Your Daily Dystopian History Lesson From Yevgeny Zamyatin: A Review of We
by Sally Feller

You know what’s nearly impossible? Trying to discuss any dystopian, or anti-Utopian, work without bringing other examples into the review: Brave New World, 1984, and the classic “Sally Feller ‘V for Vendetta’ Review.” The more chaotic our world is, the more common the dystopian themes are in our media. Movies like V for Vendetta, The Island, Aeon Flux and The Matrix all deal with the same ideas Zamyatin discusses in his breakthrough novel, We.

A teacher’s assistant for a literary classics course, I attempted to help freshman and sophomore engineering students grasp the concepts in We, and like to think that I managed fairly well.

Zamyatin, a disillusioned Bolshevik, completed his novel around 1920, but couldn’t get it published in the Russian market due to censorship from Lenin and later, Stalin. Consequently, English was actually the first language We was ever published in and the version I am reviewing, Mirra Ginsburg’s translation, is the most popular. The Kirkus Reviews says “As the first major anti-utopian fantasy…We has its own peculiar wryness and grace, sharper than the pamphleteering of 1984 or the philosophical schema of Brave New World, its celebrated descendants.” Now, obviously this quote was used to sell the book and is therefore about as slanted as you can get, but it holds a lot of truth. We appreciate Huxley’s Brave New World as the original dystopian work that has inspired imitators for decades since, but Zamyatin had written of a similar society nearly twelve years earlier.

While I would like to leave the history lesson here and spare you further pain, I can’t. One of the primary themes in We is the loss of history. Entire time periods are wiped out and altered by the “Thought Police” to maintain order and peace in the “One State.” But, let me start at the beginning.

D-503 is our main protagonist and builder of the “Integral,” a vaguely-described shuttle. The novel is, essentially, the diary of D-503, a mathematician and perfect citizen. The first entry is a “word for word” copy of an article written in the One State Gazette. The article is about D-503’s Integral: “You will subjugate the unknown beings on other planets, who may still be living in the primitive condition of freedom, to the beneficient yoke of freedom.” The article goes on to order the poets and artists of the One State to write work extolling the beauty and glory of the One State to send on the first trip of the Integral to “cosmic space.”  

Almost immediately after D-503 records the paper’s “proclamation” he meets an intriguing woman, I-330, who bothers him because “…there was a certain strange, irritating X, which I could not capture, could not define in figures.” These are the first signs of doubt from D-503.
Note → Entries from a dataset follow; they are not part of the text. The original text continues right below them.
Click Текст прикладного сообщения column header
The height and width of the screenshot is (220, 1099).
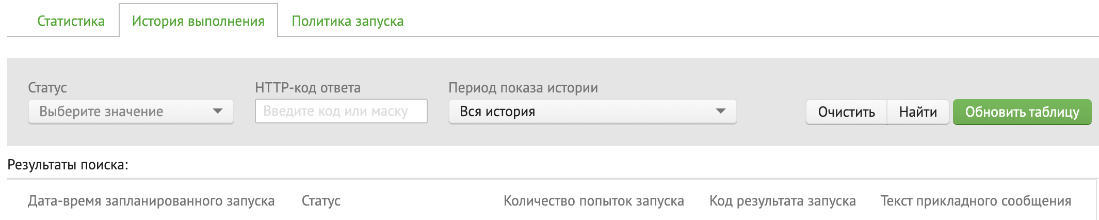coord(976,201)
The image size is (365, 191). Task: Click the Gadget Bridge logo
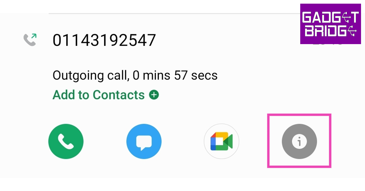click(330, 24)
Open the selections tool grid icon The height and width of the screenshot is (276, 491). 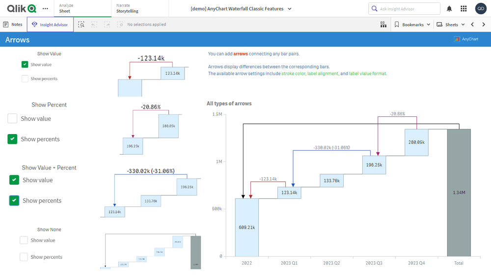(x=383, y=25)
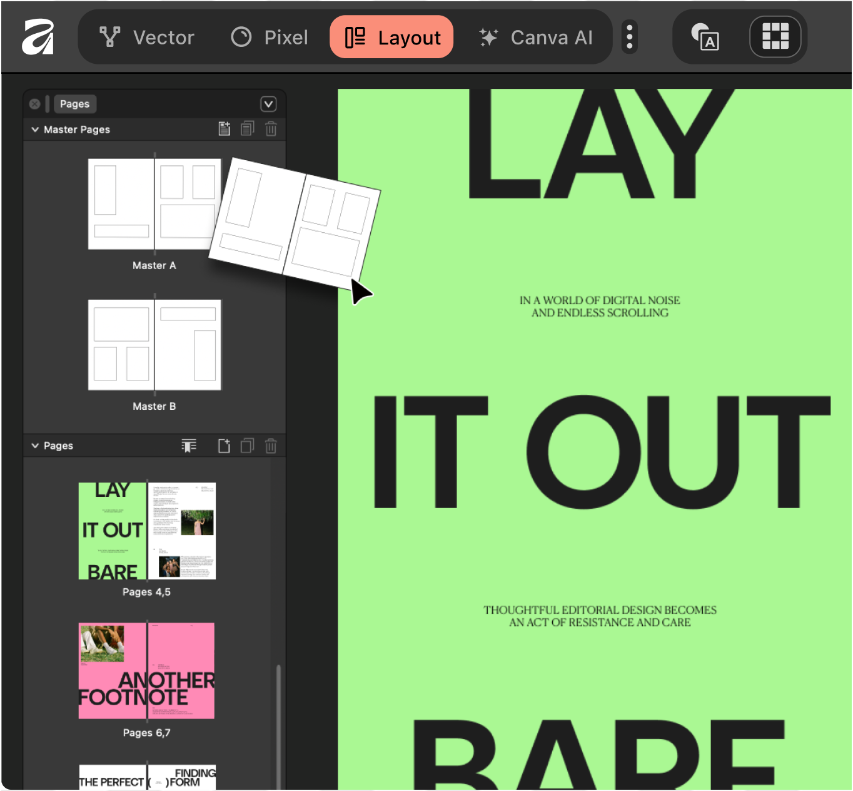853x791 pixels.
Task: Click the Affinity logo
Action: [38, 37]
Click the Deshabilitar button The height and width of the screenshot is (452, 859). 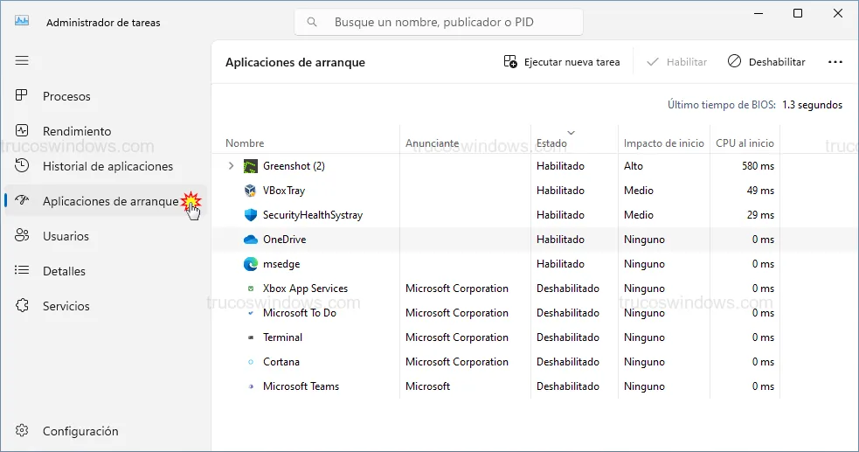(766, 62)
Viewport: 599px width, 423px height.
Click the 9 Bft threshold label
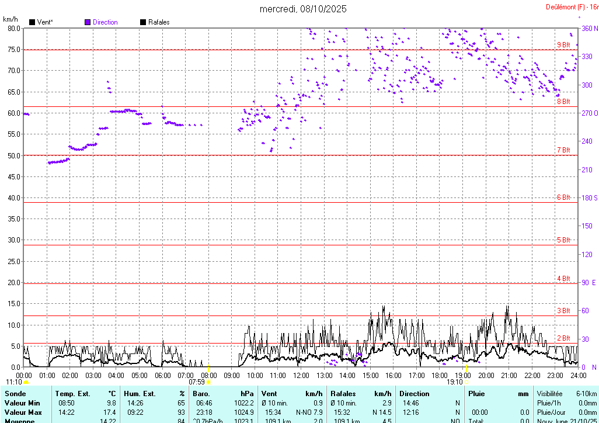pyautogui.click(x=563, y=45)
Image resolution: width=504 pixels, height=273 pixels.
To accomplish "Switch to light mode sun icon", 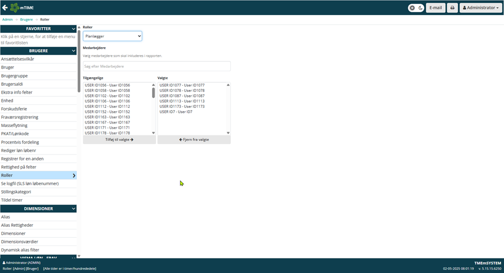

D-503 has dreams that disturb him. They bring up illogical images and thoughts that he feels are dangerous and need to be hidden. D-503 eventually gives in to the dreams, but only if they lead to progress, such as figures and formulas that will help him build the Integral. His doubts begin to take hold of him quickly, but it takes D-503 a bit longer to make the mental leaps required to overthrow his old ideas and have his own sort of revolution.

I-330 gains importance in the book and in D-503’s thoughts. As in many other dystopian works, the protagonist’s doubts are jump-started by a seductress; a woman who lives outside the boundaries controlled by the government. I-330 is a fabulous character of this sort. She’s brilliant, manipulative, sly, mysterious; a perfect framework for the many similar characters in later dystopian works.

The big ideas--freedom, love, free will—are integral in We, as they in any good dystopian work. D-503 demonstrates our tendency to consciously choose to act irrationally: we smoke, we drink, we do whatever yields the quickest and best results. There is, of course, a “charismatic” leader, The Benefactor. He wants to conquer nature and run the world rationally with science and figures, though he is, as is always the case, corrupt.

I realize this portrayal makes We sound as if it’s the same as any other dystopian work, but this would be misleading. The framework is the same, but the style is different. Rather than spelling out his philosophies to you, Zamyatin is more prone to present the reader with complex problems, and allow them to come to their own conclusions. The format of We allows the reader to see the One State through D-503’s eyes and his only, making it more accessible to the reader. Even Zamyatin’s decision to write the novel as a series of diary entries helps us understand the torment in D-503’s mind as he tries to grasp the new world I-330 introduces him to. If you’re a fan of these anti-Utopian stories and would like to check out the beginnings of the genre, pick this up. Since it’s 1970s publishing date in America, the book can be found at most bookstores.